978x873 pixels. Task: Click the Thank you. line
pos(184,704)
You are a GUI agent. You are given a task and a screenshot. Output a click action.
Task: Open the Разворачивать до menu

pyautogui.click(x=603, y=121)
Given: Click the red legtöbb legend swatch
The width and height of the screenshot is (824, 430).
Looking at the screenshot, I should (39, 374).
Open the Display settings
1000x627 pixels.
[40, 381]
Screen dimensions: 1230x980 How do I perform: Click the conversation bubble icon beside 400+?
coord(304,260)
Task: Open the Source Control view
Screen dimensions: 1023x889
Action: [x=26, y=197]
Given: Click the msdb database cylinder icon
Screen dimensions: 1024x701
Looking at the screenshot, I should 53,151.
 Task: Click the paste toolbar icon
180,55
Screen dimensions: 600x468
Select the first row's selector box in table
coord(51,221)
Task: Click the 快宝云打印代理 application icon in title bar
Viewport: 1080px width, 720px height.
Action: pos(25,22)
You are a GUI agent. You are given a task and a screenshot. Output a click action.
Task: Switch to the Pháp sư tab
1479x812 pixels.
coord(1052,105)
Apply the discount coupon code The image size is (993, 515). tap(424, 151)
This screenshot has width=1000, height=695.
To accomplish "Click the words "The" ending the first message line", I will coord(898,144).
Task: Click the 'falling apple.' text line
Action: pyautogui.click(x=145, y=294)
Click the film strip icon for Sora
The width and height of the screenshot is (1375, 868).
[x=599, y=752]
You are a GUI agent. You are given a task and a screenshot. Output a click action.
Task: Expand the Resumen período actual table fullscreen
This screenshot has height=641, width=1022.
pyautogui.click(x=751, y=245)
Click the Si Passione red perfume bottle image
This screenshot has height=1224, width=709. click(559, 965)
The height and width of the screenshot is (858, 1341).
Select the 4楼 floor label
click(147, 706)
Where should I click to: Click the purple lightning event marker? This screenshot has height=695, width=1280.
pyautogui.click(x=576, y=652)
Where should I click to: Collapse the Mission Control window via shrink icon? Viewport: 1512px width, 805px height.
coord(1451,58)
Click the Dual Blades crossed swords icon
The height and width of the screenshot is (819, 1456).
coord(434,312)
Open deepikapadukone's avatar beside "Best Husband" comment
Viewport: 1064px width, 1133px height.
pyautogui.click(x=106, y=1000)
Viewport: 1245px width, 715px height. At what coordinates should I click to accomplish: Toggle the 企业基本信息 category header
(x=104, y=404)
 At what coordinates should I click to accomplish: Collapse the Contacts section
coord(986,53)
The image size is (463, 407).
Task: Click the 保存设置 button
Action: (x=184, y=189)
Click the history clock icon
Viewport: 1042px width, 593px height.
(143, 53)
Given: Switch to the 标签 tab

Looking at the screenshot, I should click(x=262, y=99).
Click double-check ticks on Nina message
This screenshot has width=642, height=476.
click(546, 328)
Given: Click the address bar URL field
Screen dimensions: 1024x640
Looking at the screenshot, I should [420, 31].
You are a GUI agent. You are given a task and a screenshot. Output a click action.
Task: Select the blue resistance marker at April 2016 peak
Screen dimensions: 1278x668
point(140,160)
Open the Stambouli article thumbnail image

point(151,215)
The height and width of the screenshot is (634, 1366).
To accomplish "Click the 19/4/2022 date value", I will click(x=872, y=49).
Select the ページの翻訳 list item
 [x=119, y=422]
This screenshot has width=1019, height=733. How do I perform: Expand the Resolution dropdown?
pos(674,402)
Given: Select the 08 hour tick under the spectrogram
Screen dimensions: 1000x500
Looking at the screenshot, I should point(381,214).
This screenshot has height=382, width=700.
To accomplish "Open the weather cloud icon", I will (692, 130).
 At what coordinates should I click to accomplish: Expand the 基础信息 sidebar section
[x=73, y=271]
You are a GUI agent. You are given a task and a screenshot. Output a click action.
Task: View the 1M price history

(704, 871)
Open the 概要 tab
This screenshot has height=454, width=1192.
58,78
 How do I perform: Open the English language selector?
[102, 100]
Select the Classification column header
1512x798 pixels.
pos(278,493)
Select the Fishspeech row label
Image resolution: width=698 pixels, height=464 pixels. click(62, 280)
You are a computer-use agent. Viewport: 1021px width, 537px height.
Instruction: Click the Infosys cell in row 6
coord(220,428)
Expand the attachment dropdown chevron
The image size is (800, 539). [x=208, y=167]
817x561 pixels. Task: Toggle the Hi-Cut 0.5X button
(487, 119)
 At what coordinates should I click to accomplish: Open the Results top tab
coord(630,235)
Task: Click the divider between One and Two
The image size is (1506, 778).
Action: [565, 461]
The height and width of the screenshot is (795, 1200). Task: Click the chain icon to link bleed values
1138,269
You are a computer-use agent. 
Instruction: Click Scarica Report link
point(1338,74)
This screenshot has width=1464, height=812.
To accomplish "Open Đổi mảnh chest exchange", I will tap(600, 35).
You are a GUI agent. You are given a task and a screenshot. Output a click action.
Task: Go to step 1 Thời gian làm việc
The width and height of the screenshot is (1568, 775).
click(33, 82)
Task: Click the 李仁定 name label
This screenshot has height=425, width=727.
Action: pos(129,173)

### [TRY IT]
Start with the first line of the data and print every line exactly. The line containing "This screenshot has width=1000, height=695." is the last one to include.

### [ANSWER SPACE]
978x873 pixels. Task: Click the Thank you. line
pos(184,704)
You are a GUI agent. You are given a task and a screenshot. Output a click action.
Task: Open the Разворачивать до menu

pyautogui.click(x=603, y=121)
Given: Click the red legtöbb legend swatch
The width and height of the screenshot is (824, 430).
Looking at the screenshot, I should (39, 374).
Open the Display settings
1000x627 pixels.
[40, 381]
Screen dimensions: 1230x980 How do I perform: Click the conversation bubble icon beside 400+?
coord(304,260)
Task: Open the Source Control view
Screen dimensions: 1023x889
Action: [x=26, y=197]
Given: Click the msdb database cylinder icon
Screen dimensions: 1024x701
Looking at the screenshot, I should 53,151.
 Task: Click the paste toolbar icon
180,55
Screen dimensions: 600x468
Select the first row's selector box in table
coord(51,221)
Task: Click the 快宝云打印代理 application icon in title bar
Viewport: 1080px width, 720px height.
Action: pos(25,22)
You are a GUI agent. You are given a task and a screenshot. Output a click action.
Task: Switch to the Pháp sư tab
1479x812 pixels.
coord(1052,105)
Apply the discount coupon code The image size is (993, 515). tap(424, 151)
This screenshot has width=1000, height=695.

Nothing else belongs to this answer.